= Supplied text =
━━━━
It doesn’t match up to the excellent first series.

The Capture season 2 review: Paranoid thriller loses it at invisible assassins-Keith Watson-Entertainment – Metro

DCI Rachel Carey (Holiday Grainger) is back (Picture: BBC/Heyday/NBC Universal)

It’s been three years since the first series of conspiracy theory thriller The Capture put the wind up us with its faked footage storyline that cruised ahead of the curve when it came to showing how tech terrorists had the potential to twist and trick the truth.

So there was a lot of catching up to do as DCI Rachel Carey (Holliday Grainger, in a permanent state of bafflement) once again prepared to have her mind boggled in a world where what you see is not at all what you get.

After all, how could a Chinese dissident really be terminated by invisible assassins?

Put like that, it doesn’t make any kind of logical sense and there’s a fair amount of disbelief to be suspended if you’re to be captured by The Capture’s paranoid embrace.

Papaa Esseidu plays securities minister Isaac Turner (Picture: BBC/Heyday/NBC Universal)

There’s a little too much suspension of belief required (Picture: BBC/Heyday/NBC Universal)
━━━━
Items from a dataset
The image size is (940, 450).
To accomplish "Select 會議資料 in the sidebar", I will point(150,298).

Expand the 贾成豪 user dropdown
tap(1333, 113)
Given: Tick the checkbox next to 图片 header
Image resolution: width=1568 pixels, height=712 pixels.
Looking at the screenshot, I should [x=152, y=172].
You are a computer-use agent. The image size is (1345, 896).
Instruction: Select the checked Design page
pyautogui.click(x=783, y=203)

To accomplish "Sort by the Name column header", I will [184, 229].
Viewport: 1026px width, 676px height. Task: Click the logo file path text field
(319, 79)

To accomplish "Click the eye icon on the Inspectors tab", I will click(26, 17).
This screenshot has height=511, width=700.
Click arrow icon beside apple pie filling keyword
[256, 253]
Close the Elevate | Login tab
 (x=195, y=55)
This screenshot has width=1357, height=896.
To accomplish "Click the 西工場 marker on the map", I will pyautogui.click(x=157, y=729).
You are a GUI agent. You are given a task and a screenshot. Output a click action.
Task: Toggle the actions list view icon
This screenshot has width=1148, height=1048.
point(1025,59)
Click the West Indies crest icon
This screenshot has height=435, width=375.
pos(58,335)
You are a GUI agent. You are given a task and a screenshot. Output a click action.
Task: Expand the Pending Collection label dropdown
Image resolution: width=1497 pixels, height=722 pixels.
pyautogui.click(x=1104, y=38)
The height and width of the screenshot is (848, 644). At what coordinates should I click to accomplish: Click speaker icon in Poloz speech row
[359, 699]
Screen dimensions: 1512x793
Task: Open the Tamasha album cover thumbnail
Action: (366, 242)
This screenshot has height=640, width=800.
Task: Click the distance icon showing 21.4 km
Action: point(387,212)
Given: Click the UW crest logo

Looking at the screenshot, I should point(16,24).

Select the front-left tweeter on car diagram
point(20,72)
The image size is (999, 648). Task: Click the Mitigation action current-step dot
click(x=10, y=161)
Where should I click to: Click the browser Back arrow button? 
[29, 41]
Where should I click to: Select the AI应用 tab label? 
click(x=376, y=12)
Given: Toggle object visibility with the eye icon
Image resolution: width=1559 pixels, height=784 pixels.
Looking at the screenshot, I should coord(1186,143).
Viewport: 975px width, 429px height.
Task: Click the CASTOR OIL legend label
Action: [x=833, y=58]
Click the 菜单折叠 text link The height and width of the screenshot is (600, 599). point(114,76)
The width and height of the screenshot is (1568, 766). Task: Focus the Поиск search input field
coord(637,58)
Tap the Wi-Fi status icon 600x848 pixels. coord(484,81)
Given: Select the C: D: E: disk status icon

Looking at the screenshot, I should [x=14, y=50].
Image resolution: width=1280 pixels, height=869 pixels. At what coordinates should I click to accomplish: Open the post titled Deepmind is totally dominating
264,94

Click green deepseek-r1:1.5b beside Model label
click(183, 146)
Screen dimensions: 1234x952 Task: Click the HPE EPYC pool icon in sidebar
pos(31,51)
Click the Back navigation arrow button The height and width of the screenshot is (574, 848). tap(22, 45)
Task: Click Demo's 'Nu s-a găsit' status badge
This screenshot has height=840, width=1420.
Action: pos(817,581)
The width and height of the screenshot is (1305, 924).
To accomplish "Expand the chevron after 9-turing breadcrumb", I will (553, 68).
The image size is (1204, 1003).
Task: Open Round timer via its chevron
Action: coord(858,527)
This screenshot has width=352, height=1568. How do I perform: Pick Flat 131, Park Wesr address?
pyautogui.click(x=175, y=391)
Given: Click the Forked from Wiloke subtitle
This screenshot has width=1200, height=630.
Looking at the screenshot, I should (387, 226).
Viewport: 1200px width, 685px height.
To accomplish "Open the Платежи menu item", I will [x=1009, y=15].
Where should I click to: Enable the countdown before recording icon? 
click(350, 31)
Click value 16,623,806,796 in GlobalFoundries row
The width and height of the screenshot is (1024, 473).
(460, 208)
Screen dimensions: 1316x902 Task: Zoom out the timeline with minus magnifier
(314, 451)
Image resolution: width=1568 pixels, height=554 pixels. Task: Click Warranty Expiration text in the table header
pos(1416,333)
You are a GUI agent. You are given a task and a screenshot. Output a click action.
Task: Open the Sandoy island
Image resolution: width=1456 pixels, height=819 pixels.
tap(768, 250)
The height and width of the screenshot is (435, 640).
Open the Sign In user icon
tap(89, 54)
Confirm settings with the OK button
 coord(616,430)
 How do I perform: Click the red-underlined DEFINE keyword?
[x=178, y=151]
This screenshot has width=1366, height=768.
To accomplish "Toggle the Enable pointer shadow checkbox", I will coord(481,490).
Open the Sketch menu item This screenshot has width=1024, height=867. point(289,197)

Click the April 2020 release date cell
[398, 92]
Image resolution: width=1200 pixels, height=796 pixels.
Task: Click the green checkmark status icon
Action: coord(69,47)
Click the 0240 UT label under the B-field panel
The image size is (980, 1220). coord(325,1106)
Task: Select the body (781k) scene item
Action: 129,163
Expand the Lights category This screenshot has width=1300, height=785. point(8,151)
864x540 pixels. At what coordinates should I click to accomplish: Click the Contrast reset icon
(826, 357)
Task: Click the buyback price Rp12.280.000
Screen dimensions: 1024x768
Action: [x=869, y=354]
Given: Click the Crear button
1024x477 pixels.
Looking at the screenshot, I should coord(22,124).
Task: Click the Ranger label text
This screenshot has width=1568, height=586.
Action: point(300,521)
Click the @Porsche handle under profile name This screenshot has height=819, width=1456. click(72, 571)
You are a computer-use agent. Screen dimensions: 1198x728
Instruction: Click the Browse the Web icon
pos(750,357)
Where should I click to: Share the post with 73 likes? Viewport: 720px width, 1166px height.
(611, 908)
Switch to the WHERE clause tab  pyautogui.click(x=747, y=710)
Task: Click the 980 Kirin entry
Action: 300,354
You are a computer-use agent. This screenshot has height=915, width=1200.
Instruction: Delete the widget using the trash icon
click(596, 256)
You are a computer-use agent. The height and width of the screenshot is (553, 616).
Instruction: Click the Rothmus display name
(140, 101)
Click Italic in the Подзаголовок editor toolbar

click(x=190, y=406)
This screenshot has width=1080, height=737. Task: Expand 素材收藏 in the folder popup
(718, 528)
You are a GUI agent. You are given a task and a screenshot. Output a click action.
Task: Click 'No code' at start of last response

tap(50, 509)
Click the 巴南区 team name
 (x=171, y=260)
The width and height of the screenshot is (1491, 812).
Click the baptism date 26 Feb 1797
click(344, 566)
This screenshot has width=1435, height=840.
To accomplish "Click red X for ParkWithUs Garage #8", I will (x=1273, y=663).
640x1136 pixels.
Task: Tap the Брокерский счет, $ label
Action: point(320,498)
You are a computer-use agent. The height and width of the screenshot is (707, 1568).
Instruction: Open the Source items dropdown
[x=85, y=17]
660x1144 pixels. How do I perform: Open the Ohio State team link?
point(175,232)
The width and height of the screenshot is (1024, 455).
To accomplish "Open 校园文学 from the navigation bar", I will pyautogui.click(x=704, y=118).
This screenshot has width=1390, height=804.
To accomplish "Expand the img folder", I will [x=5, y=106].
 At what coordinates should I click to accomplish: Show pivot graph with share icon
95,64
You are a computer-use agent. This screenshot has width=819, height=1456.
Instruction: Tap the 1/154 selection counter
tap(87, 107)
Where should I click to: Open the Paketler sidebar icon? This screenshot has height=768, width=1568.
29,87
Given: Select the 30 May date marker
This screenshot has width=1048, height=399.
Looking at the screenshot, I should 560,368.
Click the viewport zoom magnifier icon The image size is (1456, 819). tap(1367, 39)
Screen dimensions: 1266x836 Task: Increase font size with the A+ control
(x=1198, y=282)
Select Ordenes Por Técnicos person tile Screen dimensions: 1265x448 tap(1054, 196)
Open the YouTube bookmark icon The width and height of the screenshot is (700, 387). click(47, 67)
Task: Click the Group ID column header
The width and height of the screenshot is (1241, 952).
━━━━
= Stated problem 1 =
According to the review of The Capture, who plays securities minister Isaac Turner?
= Stated problem 2 =
Duplicate everything in the review of The Capture from "It’s been three" down to "trick the truth.".
= Stated problem 3 =
List the organizations named in the picture credits of the review of The Capture.

= Full answer 1 =
Papaa Esseidu

= Full answer 2 =
It’s been three years since the first series of conspiracy theory thriller The Capture put the wind up us with its faked footage storyline that cruised ahead of the curve when it came to showing how tech terrorists had the potential to twist and trick the truth.

= Full answer 3 =
BBC, Heyday, NBC Universal